• **To do**:
The stretch from the line with "03-09-26 GALICIA :: RIAS BAJAS (79, 1194)" through the line with "[button] (214, 126)" in the records below: write it out exactly, and nothing else.

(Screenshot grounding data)
----

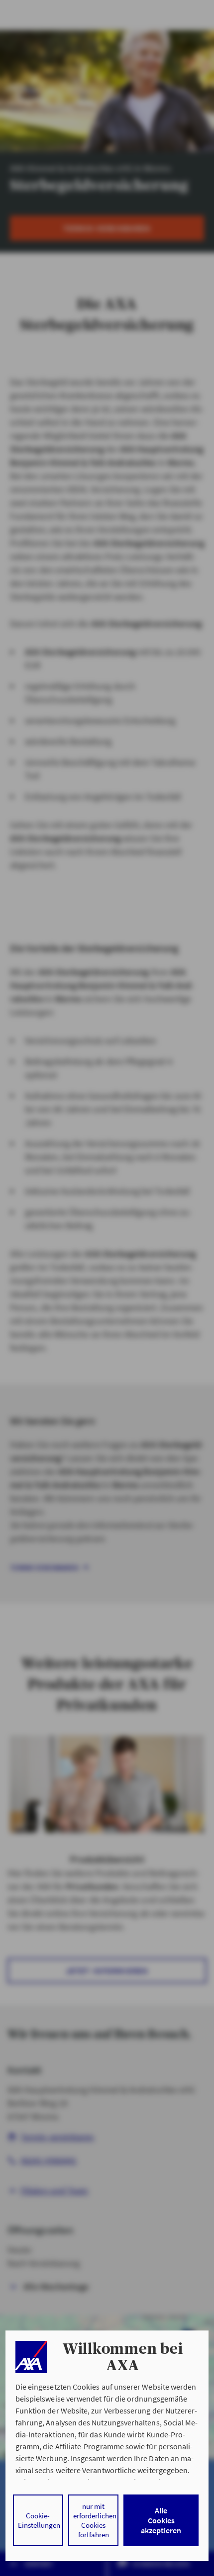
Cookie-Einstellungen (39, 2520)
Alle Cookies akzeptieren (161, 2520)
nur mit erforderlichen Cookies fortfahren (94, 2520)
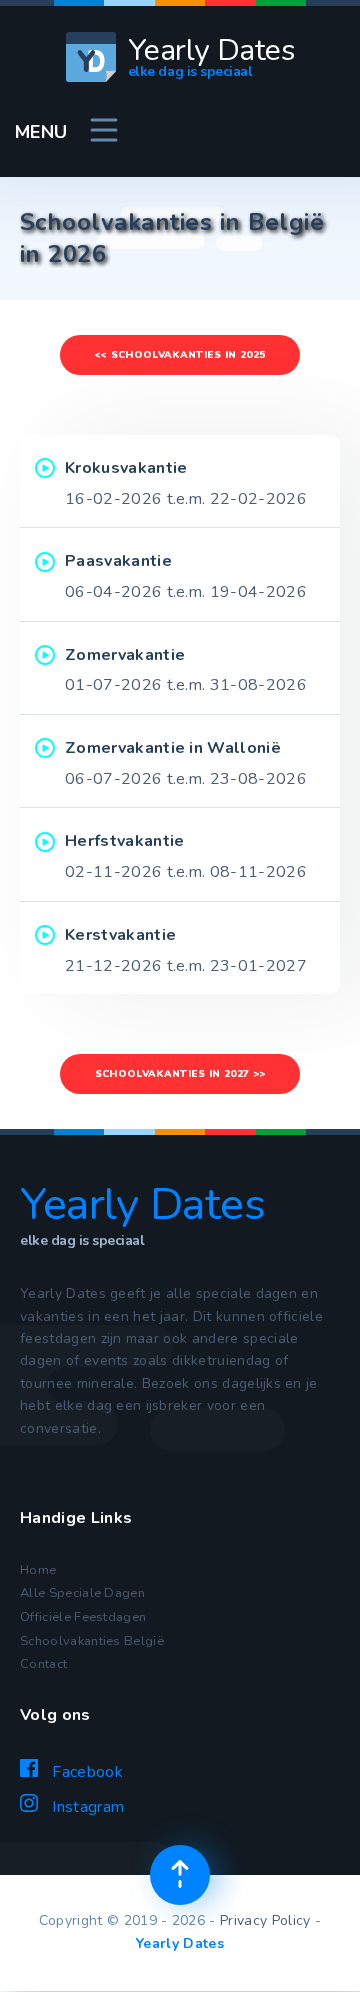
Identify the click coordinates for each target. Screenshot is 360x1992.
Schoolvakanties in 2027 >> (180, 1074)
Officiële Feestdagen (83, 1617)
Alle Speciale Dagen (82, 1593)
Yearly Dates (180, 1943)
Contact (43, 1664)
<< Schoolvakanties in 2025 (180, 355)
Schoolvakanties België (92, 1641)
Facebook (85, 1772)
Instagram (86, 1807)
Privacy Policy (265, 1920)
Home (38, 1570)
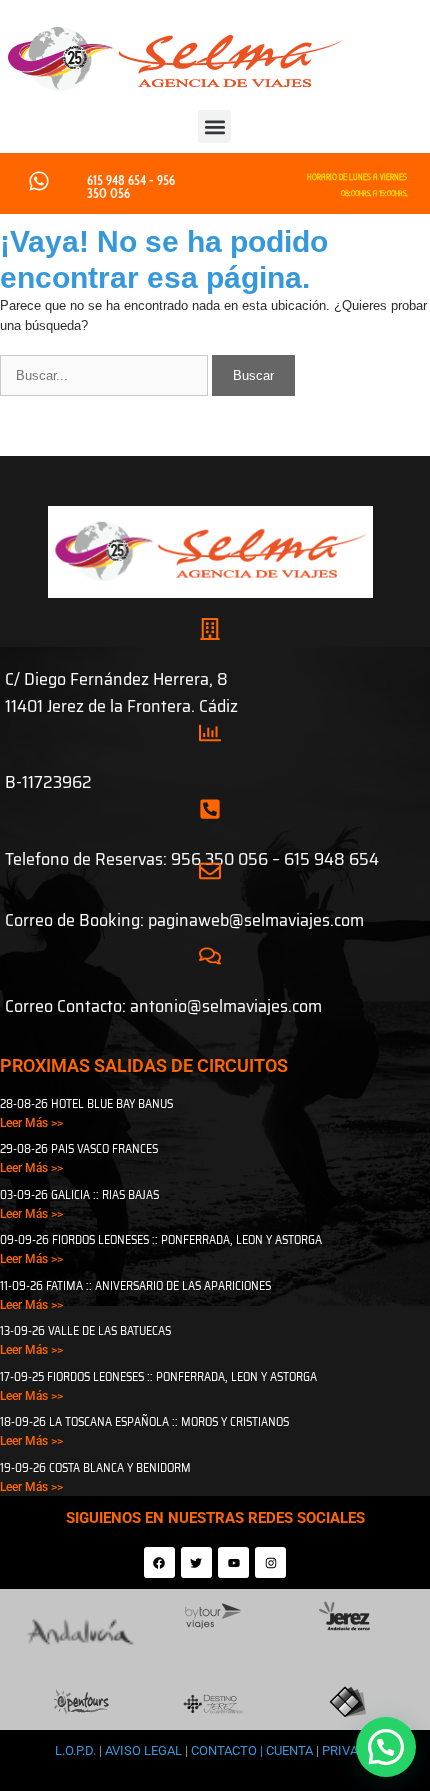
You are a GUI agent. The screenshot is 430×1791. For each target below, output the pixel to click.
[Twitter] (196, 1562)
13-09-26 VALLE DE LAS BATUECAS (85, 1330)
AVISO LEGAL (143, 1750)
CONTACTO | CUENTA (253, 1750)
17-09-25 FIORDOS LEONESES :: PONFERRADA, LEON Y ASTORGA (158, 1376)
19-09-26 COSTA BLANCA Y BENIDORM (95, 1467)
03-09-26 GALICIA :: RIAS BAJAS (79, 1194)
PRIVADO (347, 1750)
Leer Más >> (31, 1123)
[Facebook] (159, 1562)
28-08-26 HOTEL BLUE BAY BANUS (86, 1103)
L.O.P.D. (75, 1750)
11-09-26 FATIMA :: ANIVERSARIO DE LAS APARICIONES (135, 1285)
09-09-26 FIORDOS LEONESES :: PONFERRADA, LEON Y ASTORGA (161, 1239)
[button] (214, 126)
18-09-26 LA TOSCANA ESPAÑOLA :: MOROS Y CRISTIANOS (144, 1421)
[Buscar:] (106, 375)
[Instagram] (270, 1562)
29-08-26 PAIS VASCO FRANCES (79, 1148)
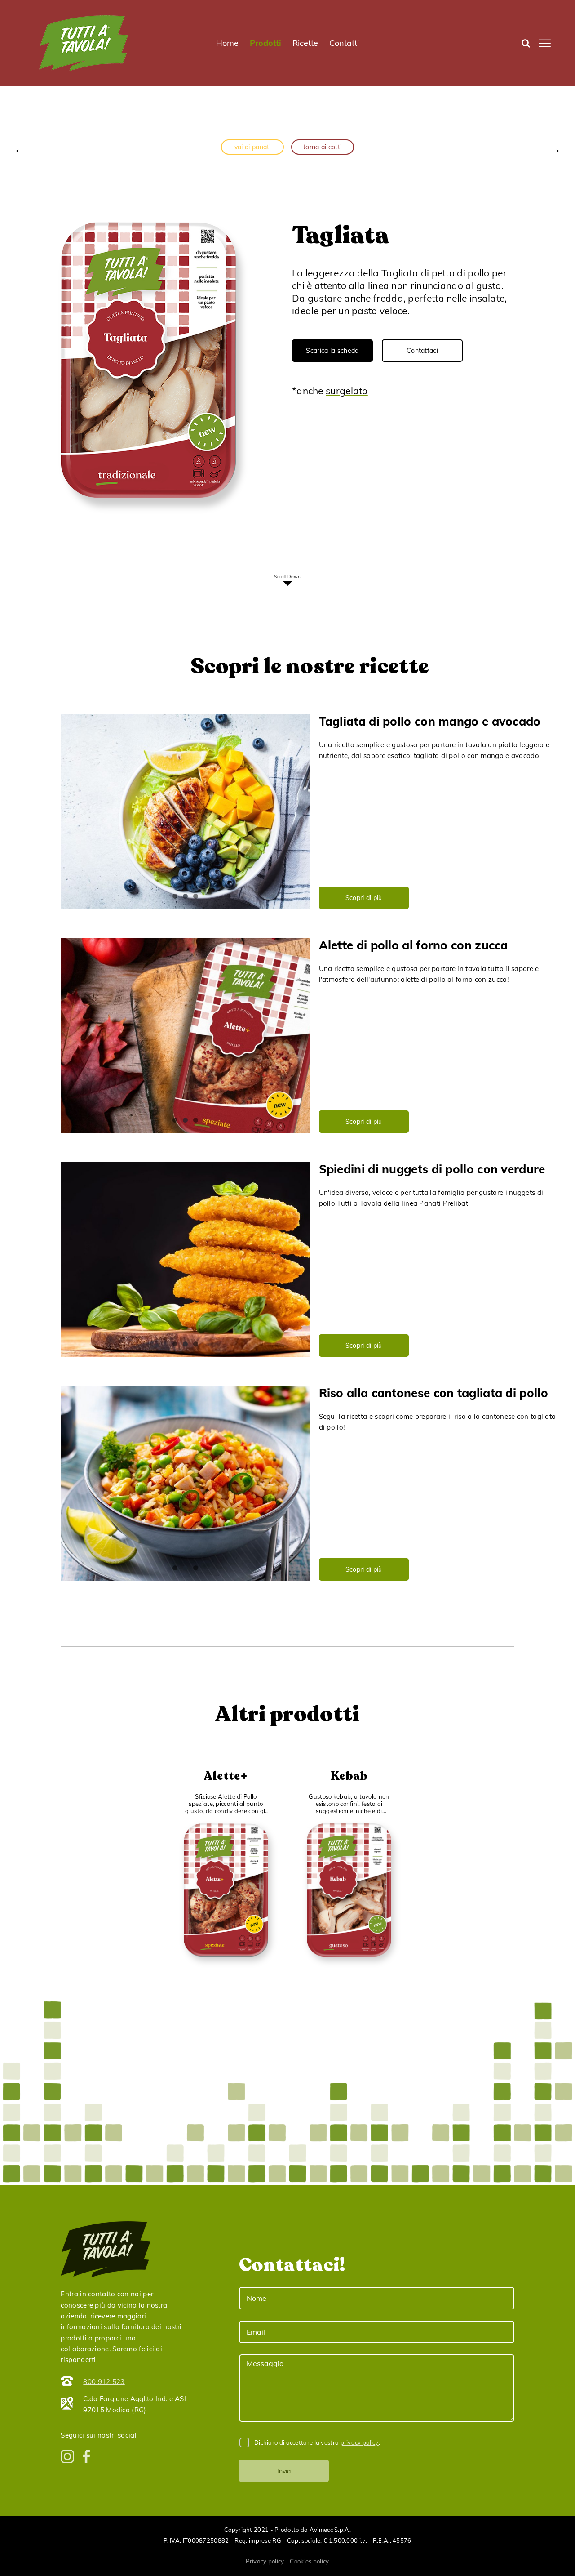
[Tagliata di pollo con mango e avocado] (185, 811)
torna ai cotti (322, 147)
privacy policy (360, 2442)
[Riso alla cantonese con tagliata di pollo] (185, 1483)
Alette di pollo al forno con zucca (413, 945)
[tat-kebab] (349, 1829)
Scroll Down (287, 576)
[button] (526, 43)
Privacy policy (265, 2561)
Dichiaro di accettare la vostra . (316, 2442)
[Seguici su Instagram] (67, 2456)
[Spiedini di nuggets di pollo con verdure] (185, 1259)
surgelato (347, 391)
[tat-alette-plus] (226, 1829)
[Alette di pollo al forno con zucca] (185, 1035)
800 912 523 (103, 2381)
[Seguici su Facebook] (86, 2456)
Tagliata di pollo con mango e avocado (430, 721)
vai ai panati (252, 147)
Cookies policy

----

• **Answer to the problem**:
03-09-26 GALICIA :: RIAS BAJAS (79, 1194)
PRIVADO (347, 1750)
Leer Más >> (31, 1123)
[Facebook] (159, 1562)
28-08-26 HOTEL BLUE BAY BANUS (86, 1103)
L.O.P.D. (75, 1750)
11-09-26 FATIMA :: ANIVERSARIO DE LAS APARICIONES (135, 1285)
09-09-26 FIORDOS LEONESES :: PONFERRADA, LEON Y ASTORGA (161, 1239)
[button] (214, 126)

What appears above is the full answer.